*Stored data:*

· · · · · · ·

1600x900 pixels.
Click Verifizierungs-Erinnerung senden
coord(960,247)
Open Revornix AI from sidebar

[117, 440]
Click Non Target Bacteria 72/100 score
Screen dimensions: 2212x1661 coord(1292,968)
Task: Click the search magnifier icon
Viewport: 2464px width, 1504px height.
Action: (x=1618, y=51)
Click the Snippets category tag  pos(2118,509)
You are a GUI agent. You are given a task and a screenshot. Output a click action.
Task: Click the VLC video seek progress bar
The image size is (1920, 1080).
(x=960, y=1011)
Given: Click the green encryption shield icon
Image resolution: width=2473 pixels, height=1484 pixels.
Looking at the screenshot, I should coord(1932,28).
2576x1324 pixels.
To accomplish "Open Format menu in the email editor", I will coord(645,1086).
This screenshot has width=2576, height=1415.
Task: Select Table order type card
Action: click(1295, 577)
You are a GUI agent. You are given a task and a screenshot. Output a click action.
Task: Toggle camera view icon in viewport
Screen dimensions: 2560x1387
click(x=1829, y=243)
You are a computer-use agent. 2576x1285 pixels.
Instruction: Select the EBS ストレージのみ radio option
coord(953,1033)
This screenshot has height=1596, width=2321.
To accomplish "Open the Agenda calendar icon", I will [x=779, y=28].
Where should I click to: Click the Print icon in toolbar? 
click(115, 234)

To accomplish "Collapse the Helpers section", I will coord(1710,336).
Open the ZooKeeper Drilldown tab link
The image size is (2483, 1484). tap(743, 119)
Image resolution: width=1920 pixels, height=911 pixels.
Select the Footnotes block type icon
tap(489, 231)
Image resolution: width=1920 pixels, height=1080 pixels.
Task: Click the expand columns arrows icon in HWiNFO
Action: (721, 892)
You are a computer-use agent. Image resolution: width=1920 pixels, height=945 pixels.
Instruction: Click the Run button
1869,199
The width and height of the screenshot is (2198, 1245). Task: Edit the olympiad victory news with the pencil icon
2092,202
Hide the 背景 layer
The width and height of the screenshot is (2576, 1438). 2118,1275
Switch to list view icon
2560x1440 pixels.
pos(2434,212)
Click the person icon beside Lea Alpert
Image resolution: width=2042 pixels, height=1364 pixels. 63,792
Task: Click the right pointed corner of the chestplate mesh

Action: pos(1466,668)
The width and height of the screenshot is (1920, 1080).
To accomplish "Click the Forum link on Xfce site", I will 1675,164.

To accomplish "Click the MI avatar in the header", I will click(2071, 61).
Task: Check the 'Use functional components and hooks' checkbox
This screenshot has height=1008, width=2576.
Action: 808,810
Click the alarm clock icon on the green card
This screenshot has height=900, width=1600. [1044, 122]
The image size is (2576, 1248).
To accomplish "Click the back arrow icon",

· · · · · · ·

Go through the records and set each one down again, unchanged.

*Answer box:*
1600x900 pixels.
Click Verifizierungs-Erinnerung senden
coord(960,247)
Open Revornix AI from sidebar

[117, 440]
Click Non Target Bacteria 72/100 score
Screen dimensions: 2212x1661 coord(1292,968)
Task: Click the search magnifier icon
Viewport: 2464px width, 1504px height.
Action: (x=1618, y=51)
Click the Snippets category tag  pos(2118,509)
You are a GUI agent. You are given a task and a screenshot. Output a click action.
Task: Click the VLC video seek progress bar
The image size is (1920, 1080).
(x=960, y=1011)
Given: Click the green encryption shield icon
Image resolution: width=2473 pixels, height=1484 pixels.
Looking at the screenshot, I should coord(1932,28).
2576x1324 pixels.
To accomplish "Open Format menu in the email editor", I will coord(645,1086).
This screenshot has width=2576, height=1415.
Task: Select Table order type card
Action: click(1295, 577)
You are a GUI agent. You are given a task and a screenshot. Output a click action.
Task: Toggle camera view icon in viewport
Screen dimensions: 2560x1387
click(x=1829, y=243)
You are a computer-use agent. 2576x1285 pixels.
Instruction: Select the EBS ストレージのみ radio option
coord(953,1033)
This screenshot has height=1596, width=2321.
To accomplish "Open the Agenda calendar icon", I will [x=779, y=28].
Where should I click to: Click the Print icon in toolbar? 
click(115, 234)

To accomplish "Collapse the Helpers section", I will coord(1710,336).
Open the ZooKeeper Drilldown tab link
The image size is (2483, 1484). tap(743, 119)
Image resolution: width=1920 pixels, height=911 pixels.
Select the Footnotes block type icon
tap(489, 231)
Image resolution: width=1920 pixels, height=1080 pixels.
Task: Click the expand columns arrows icon in HWiNFO
Action: (721, 892)
You are a computer-use agent. Image resolution: width=1920 pixels, height=945 pixels.
Instruction: Click the Run button
1869,199
The width and height of the screenshot is (2198, 1245). Task: Edit the olympiad victory news with the pencil icon
2092,202
Hide the 背景 layer
The width and height of the screenshot is (2576, 1438). 2118,1275
Switch to list view icon
2560x1440 pixels.
pos(2434,212)
Click the person icon beside Lea Alpert
Image resolution: width=2042 pixels, height=1364 pixels. 63,792
Task: Click the right pointed corner of the chestplate mesh

Action: pos(1466,668)
The width and height of the screenshot is (1920, 1080).
To accomplish "Click the Forum link on Xfce site", I will 1675,164.

To accomplish "Click the MI avatar in the header", I will click(2071, 61).
Task: Check the 'Use functional components and hooks' checkbox
This screenshot has height=1008, width=2576.
Action: 808,810
Click the alarm clock icon on the green card
This screenshot has height=900, width=1600. [1044, 122]
The image size is (2576, 1248).
To accomplish "Click the back arrow icon",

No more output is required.